Nye juga melihat ekspor budaya Amerika, seperti film, minuman ringan, dan rantai makanan cepat saji, sebagai elemen kekuatan lunak. Sementara itu juga termasuk keputusan banyak bisnis swasta Amerika, kebijakan perdagangan dan bisnis internasional A.S. memungkinkan pertukaran budaya tersebut terjadi. Pertukaran budaya berulang kali mengesankan negara-negara asing dengan kebebasan dan keterbukaan dinamika bisnis dan komunikasi A.S.

Internet, yang mencerminkan kebebasan berekspresi Amerika, juga merupakan kekuatan lunak. Pemerintahan Obama bereaksi keras terhadap upaya beberapa negara untuk mengekang internet untuk menghilangkan pengaruh pembangkang, dan mereka langsung menunjuk ke efektivitas media sosial dalam mendorong pemberontakan "Arab Musim semi."

Penurunan Kekuatan Lunak

Nye telah melihat penurunan penggunaan soft power Amerika Serikat sejak 9/11. Perang Afghanistan dan Irak dan Doktrin BushPenggunaan perang preventif dan pengambilan keputusan sepihak telah memudarkan nilai soft power dalam pikiran orang-orang di dalam negeri dan di luar negeri.

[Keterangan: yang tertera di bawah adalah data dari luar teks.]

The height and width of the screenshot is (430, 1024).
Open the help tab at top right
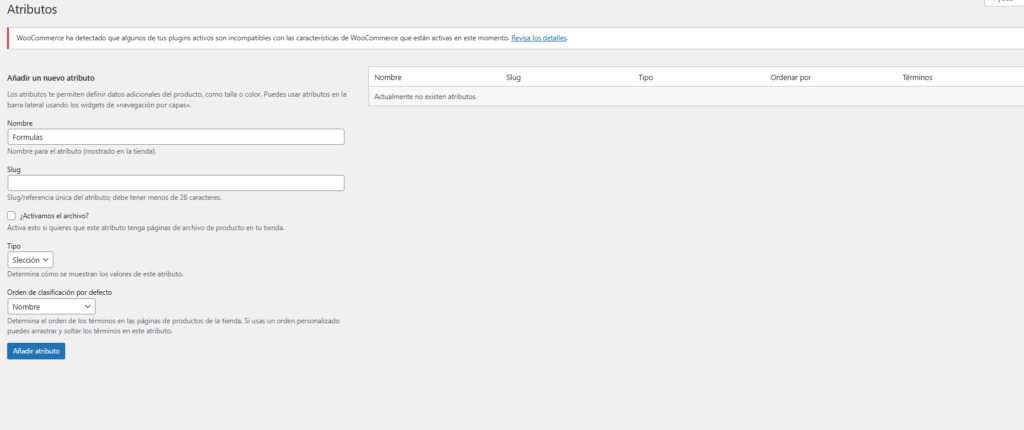(1004, 3)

Di bawah kepresidenan Donald Trump, Amerika Serikat turun dari peringkat teratas di dunia dalam soft power ke urutan keempat pada 2018, menurut Nasib, sebagai negara bergeser ke arah unilateralisme sebagai bagian dari kebijakan "Amerika Pertama" Trump.

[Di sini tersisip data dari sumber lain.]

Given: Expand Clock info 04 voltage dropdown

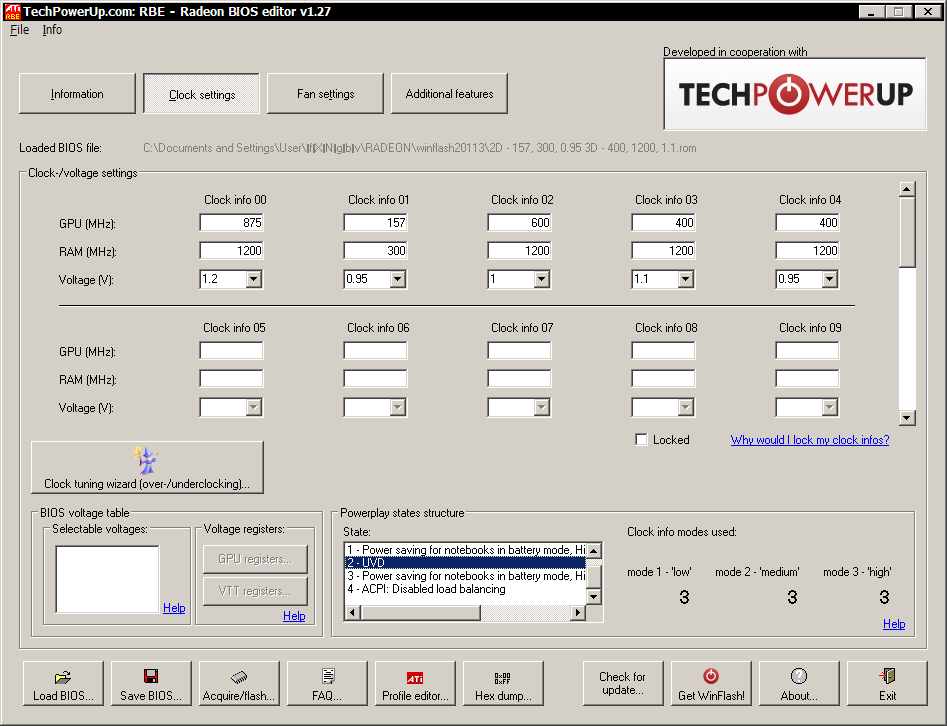Looking at the screenshot, I should 829,280.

Dipasangkan Dengan Hard Power

Venture kapitalis dan ilmuwan politik Eric X. Li berpendapat bahwa soft power tidak bisa ada tanpa hard power. Dia mengatakan Kebijakan luar negeri:

"Pada kenyataannya, soft power adalah dan selalu akan menjadi perpanjangan dari hard power. Bayangkan jika Amerika Serikat menjadi miskin, melarat, dan lemah seperti banyak negara demokrasi baru di seluruh dunia tetapi tetap mempertahankan nilai-nilai dan institusi liberalnya. Beberapa negara lain akan terus ingin seperti itu. "

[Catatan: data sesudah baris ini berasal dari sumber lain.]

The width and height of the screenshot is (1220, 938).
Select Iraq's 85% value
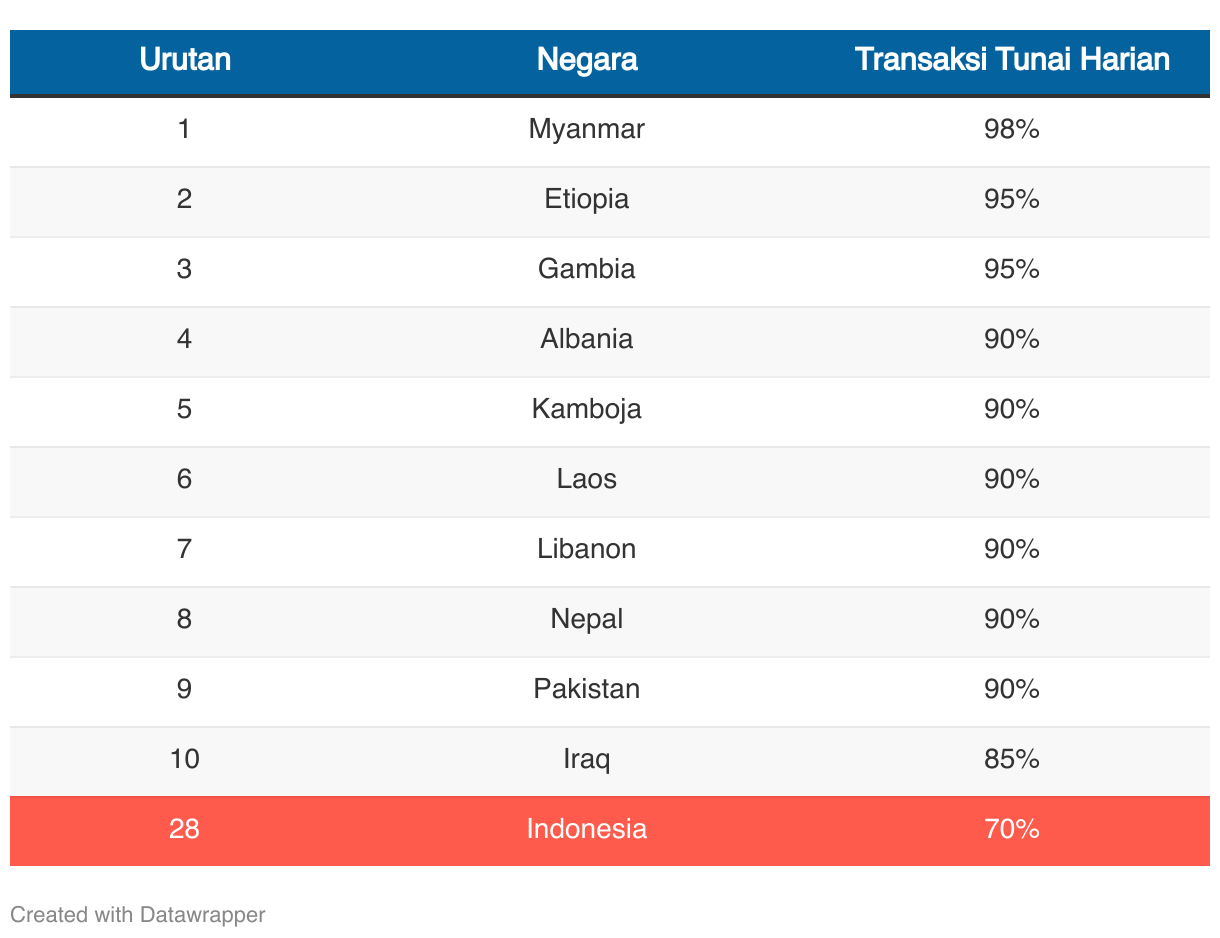(1012, 759)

Pertemuan pemimpin Korea Utara Kim Jong Un dengan Trump sebagai yang dianggap setara tidak dimungkinkan oleh kekuatan lunak, catat Li, tetapi oleh kekuatan keras. Rusia sementara itu, telah menggunakan kekuatan lunak dengan cara curang untuk menumbangkan politik di Barat.

Cina, di sisi lain, telah beralih ke bentuk soft power baru untuk membantu perekonomiannya dan juga ekonomi orang lain sementara tidak merangkul nilai-nilai mitranya.

Seperti yang dijelaskan oleh Li,

"Ini, dalam banyak hal, merupakan kebalikan dari formulasi Nye, dengan semua kehancuran yang terjadi karena pendekatan: penjangkauan yang berlebihan, ilusi banding universal, dan serangan balik internal dan eksternal."